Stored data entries
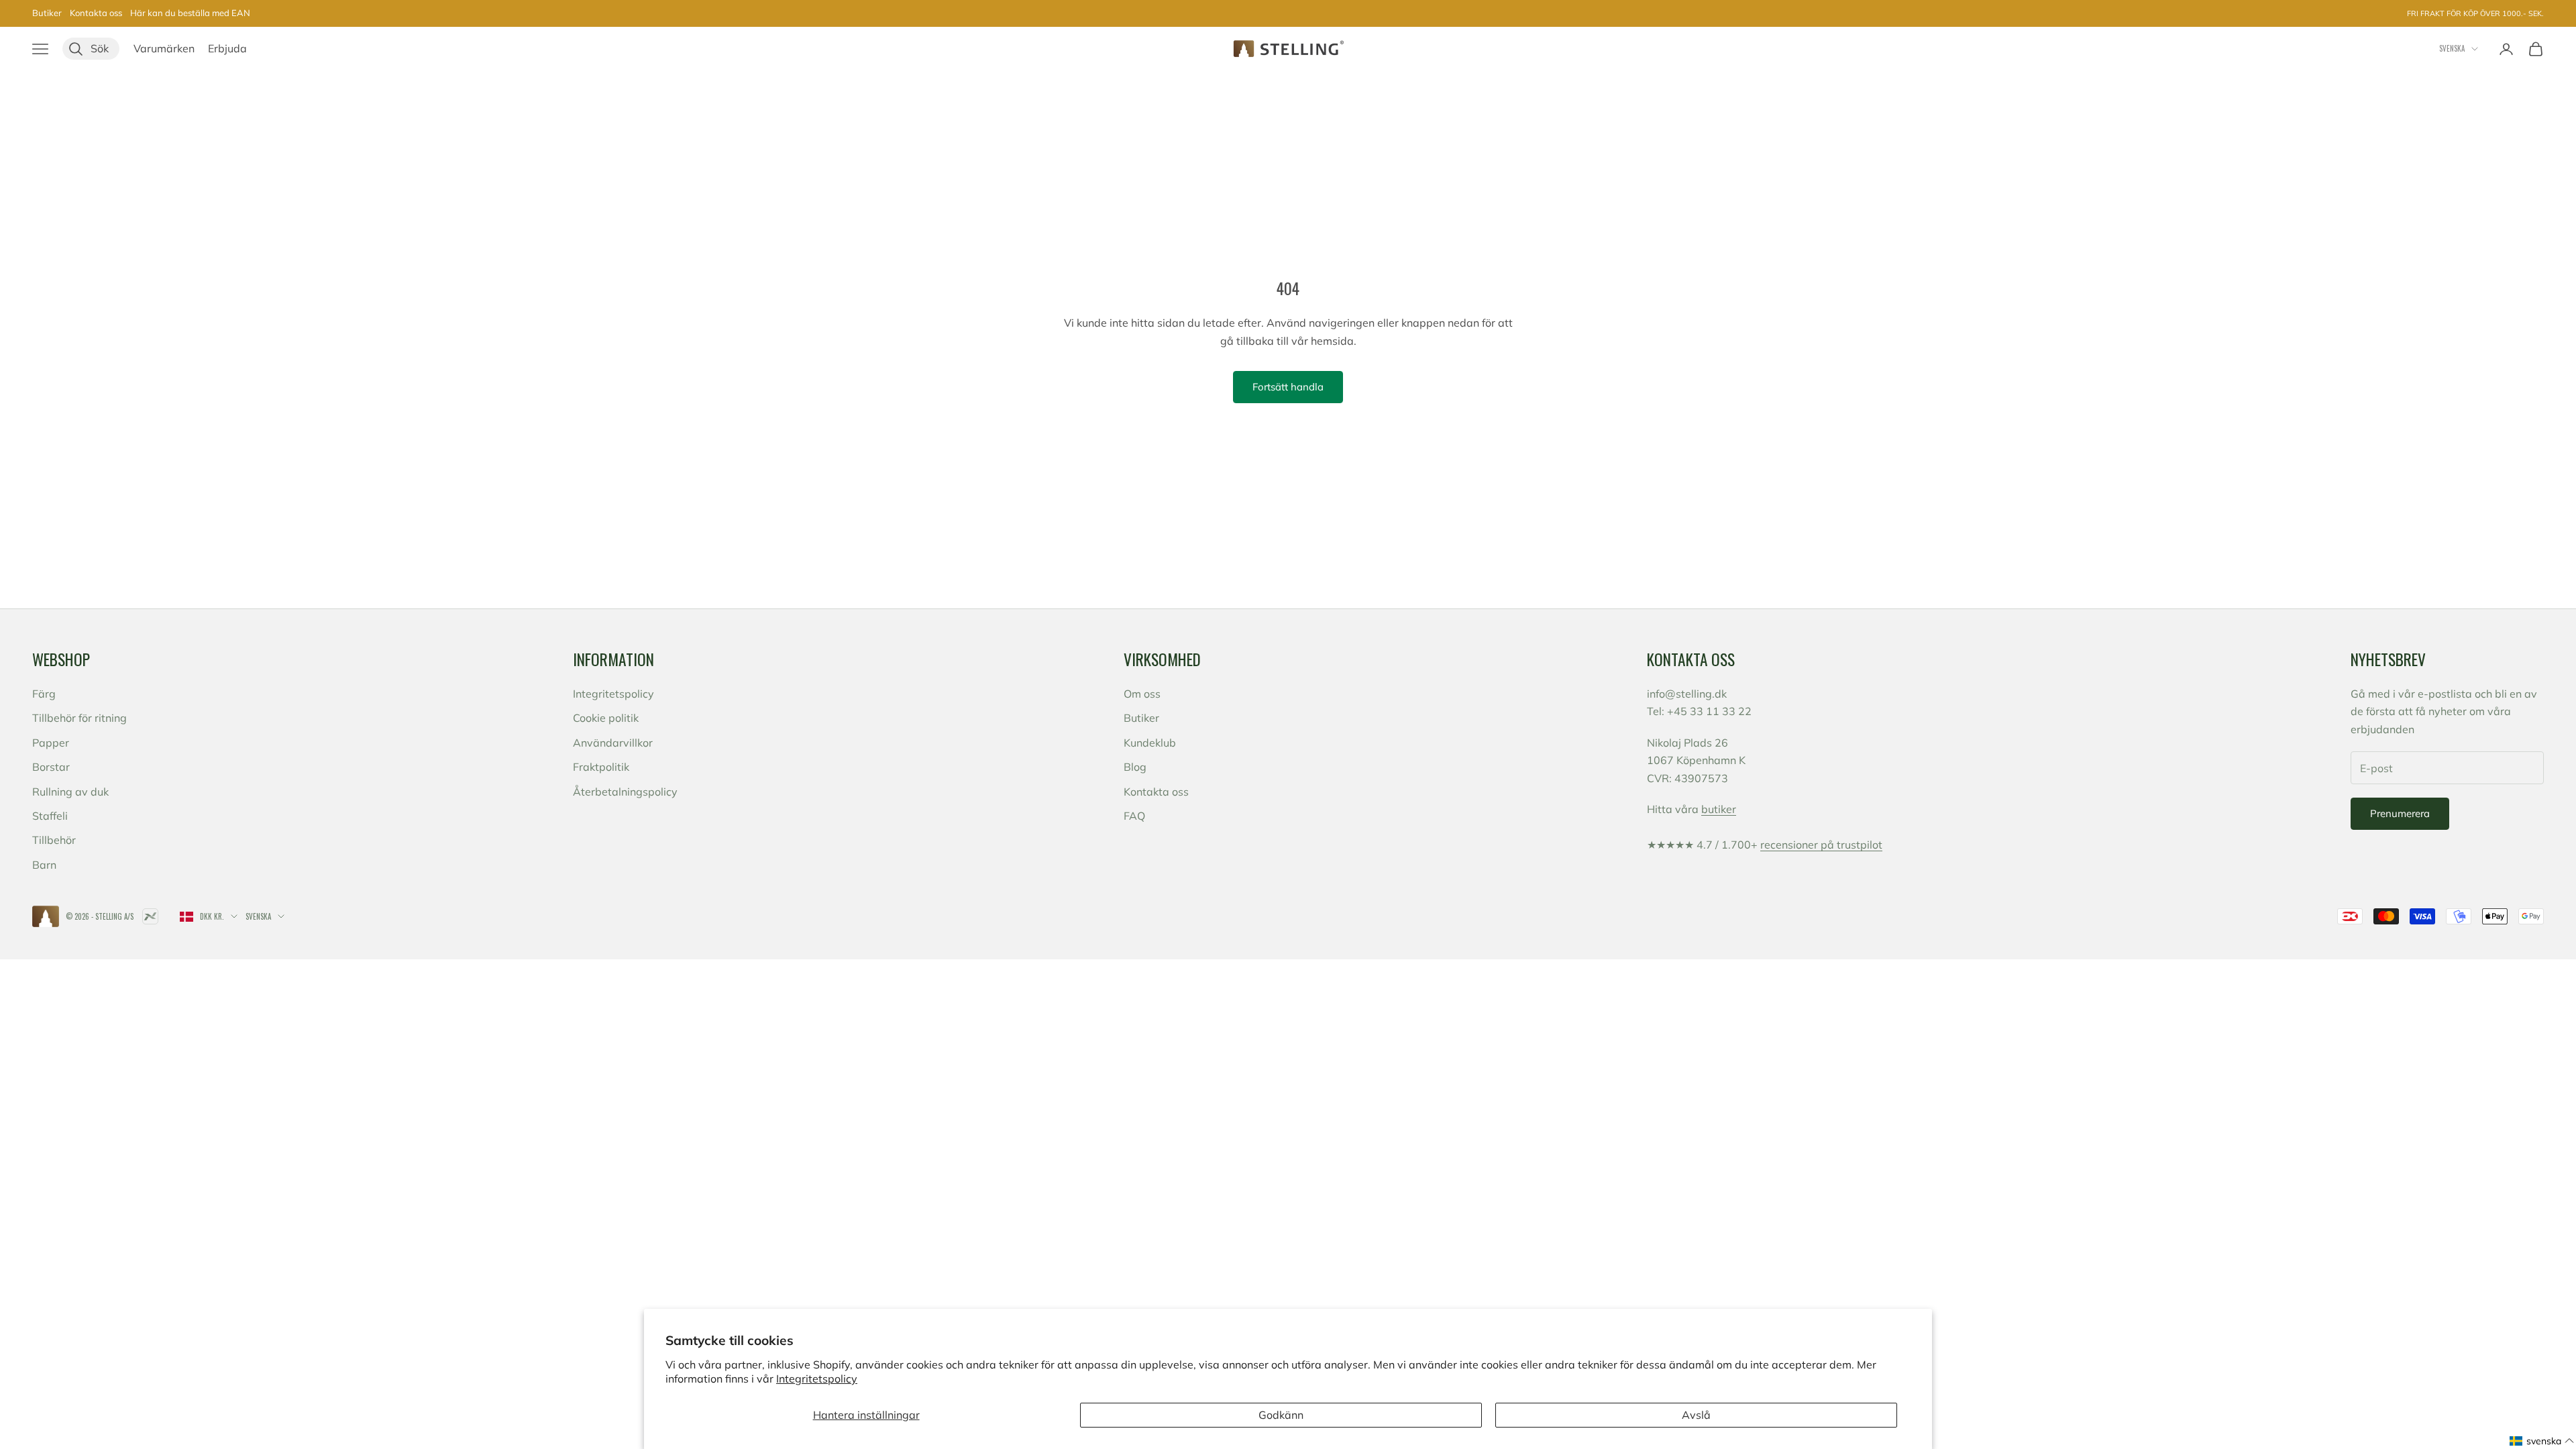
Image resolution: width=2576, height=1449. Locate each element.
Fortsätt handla (1288, 386)
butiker (1718, 809)
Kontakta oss (96, 12)
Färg (44, 693)
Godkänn (1280, 1414)
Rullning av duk (70, 791)
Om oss (1142, 693)
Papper (50, 742)
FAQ (1134, 815)
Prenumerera (2400, 813)
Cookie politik (606, 717)
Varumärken (164, 48)
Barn (44, 864)
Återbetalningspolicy (625, 791)
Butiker (47, 12)
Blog (1135, 766)
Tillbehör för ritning (79, 717)
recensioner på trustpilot (1821, 844)
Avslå (1696, 1414)
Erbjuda (227, 48)
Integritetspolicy (816, 1378)
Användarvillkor (613, 742)
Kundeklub (1150, 742)
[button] (2542, 1441)
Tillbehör (54, 840)
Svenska (2452, 48)
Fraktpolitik (601, 766)
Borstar (51, 766)
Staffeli (50, 815)
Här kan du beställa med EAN (190, 12)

- **Task directions**:
Every line from the one with "Tillbehör (54, 840)" to the end of the records above should be returned exactly, and no other lines.

- **The answer**:
Tillbehör (54, 840)
Svenska (2452, 48)
Fraktpolitik (601, 766)
Borstar (51, 766)
Staffeli (50, 815)
Här kan du beställa med EAN (190, 12)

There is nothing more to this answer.